Der Rest ist Literaturgeschichte. Mehr als 300 Bücher, die in 40 Sprachen übersetzt wurden, schreibt Janosch. Aus seinen Illustrationen entstehen Fernsehserien und Hunderte Produkte. 1993 erhält er das Bundesverdienstkreuz.

Zurückgezogen auf Teneriffa, verbringt er heute viel Zeit in seiner Hängematte. „Freiheit, kein Anzug“, wiederholt er wie ein Mantra. Bär, Tiger und Tigerente, die in den 90er-Jahren jede Brotdose und Tasse zieren, machen ihn anfangs reich, später allerdings fühlt sich der Künstler sogar von ihnen verfolgt.

„Ich halte die Tigerente für Kitsch“

n einem Rechtsstreit versäumt er es, sich die Rechte für die Nutzung seiner Figuren zu sichern. Bis heute fühlt er sich in dieser Angelegenheit als Opfer eines Missbrauchs. „Scheiß-Tigerente“, schimpft er in einem Dokumentarfilm. „Ich halte die für Kitsch.“ Später nimmt er die harten Worte über seine Heldin zurück.

Dass Janosch kein einfacher Gesprächspartner ist, zeigt sich an seinen Antworten, die er uns per E-Mail schickt: „Herr Eckert, wie geht es Ihnen?“, fragt man ihn höflich. „Ich soll Herr Eckert heißen?? Niemals heiße ich so!!“, schreibt Janosch zurück.

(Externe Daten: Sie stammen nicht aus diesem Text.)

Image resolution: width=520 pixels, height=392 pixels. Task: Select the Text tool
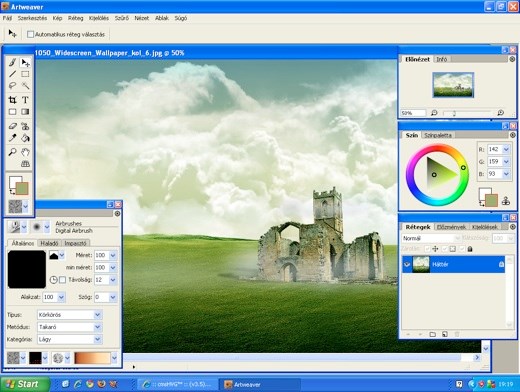[x=25, y=100]
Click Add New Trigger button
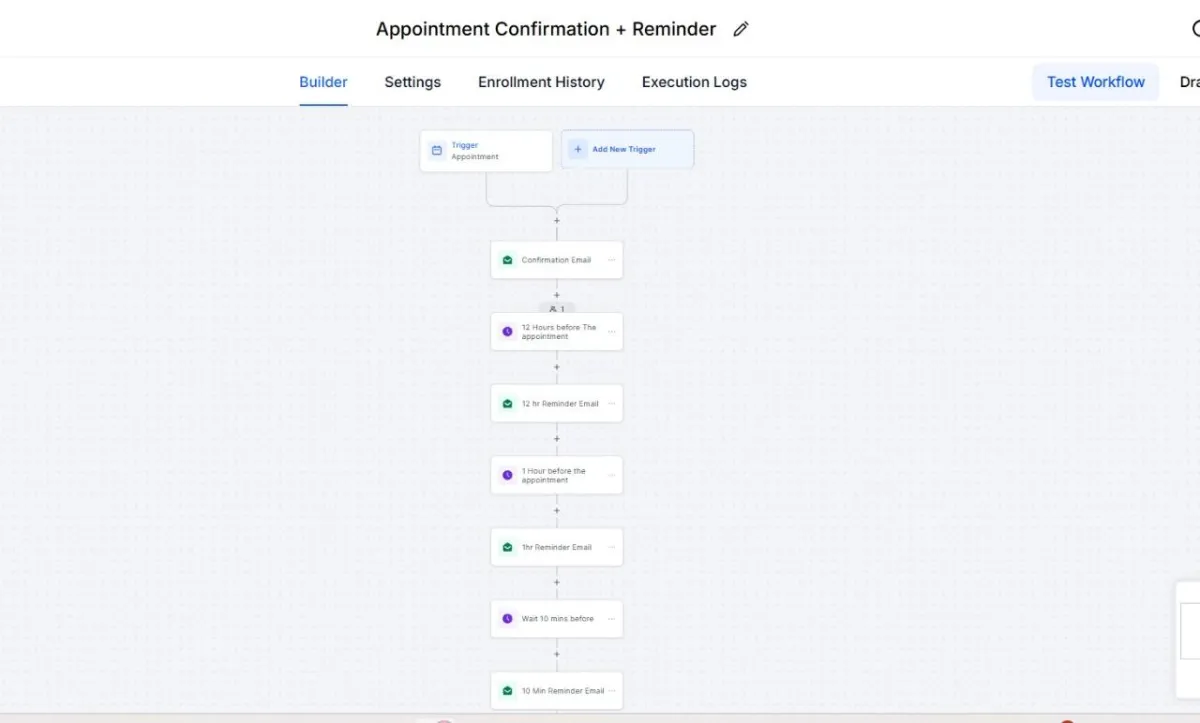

Worauf er sich freue? „Dass es hier mindestens noch zwei Jahre wahrscheinlich nicht regnen wird.“ Wie er den Tag seines 85. Geburtstag verbringe? „Nichts geplant. Gott plant für mich. Denn Sein Wille geschieht doch. Ob ich das will oder nicht will.“

Später erfährt man, dass am großen Tag ein Fisch gebraten und eine Flasche Wein geöffnet werden wird. Von Herzen die besten Wünsche, möchte man ihm ausrichten.